Extension of diffuse low-grade gliomas beyond radiological borders as shown by the coregistration of histopathological and magnetic resonance imaging data.
2016 (English)In: Journal of Neurosurgery, ISSN 0022-3085, E-ISSN 1933-0693Article in journal (Refereed) Epub ahead of print
OBJECTIVE Magnetic resonance imaging tends to underestimate the extent of diffuse low-grade gliomas (DLGGs). With the aim of studying the presence of tumor cells outside the radiological border, the authors developed a method of correlating MRI findings with histological data in patients with suspected DLGGs in whom en bloc resections were performed. METHODS Five patients with suspected DLGG suitable for en bloc resection were recruited from an ongoing prospective study. Sections of the entire tumor were immunostained with antibodies against mutated IDH1 protein (IDH1-R132H). Magnetic resonance images were coregistered with corresponding IDH1 images. The growth pattern of tumor cells in white and gray matter was assessed in comparison with signal changes on corresponding MRI slices. RESULTS Neuropathological assessment revealed DLGG in 4 patients and progression to WHO Grade III glioma in 1 patient. The tumor core consisted of a high density of IDH1-R132H-positive tumor cells and was located in both gray and white matter. Tumor cells infiltrated along the peripheral fibers of the white matter tracts.

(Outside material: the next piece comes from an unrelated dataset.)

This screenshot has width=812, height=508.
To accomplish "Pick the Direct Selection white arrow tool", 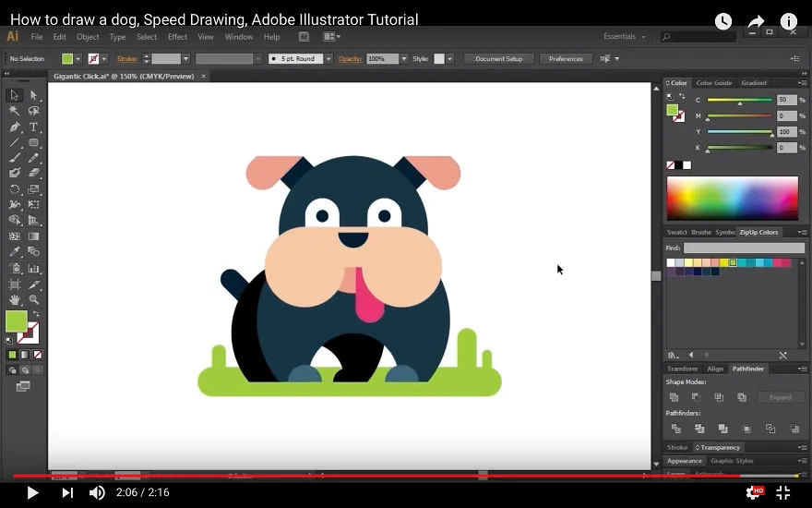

In all cases, tumor cells were found outside the radiological tumor border delineated on T2-FLAIR MRI sequences. CONCLUSIONS The authors present a new method for the coregistration of histological and radiological characteristics of en bloc-removed infiltrative brain tumors that discloses tumor invasion at the radiological tumor borders. This technique can be applied to evaluate the sensitivity of alternative imaging methods to detect scattered tumor cells at tumor borders. Accurate methods for detection of infiltrative tumor cells will improve the possibility of performing radical tumor resection. In future studies, the method could also be used for in vivo studies of tumor invasion.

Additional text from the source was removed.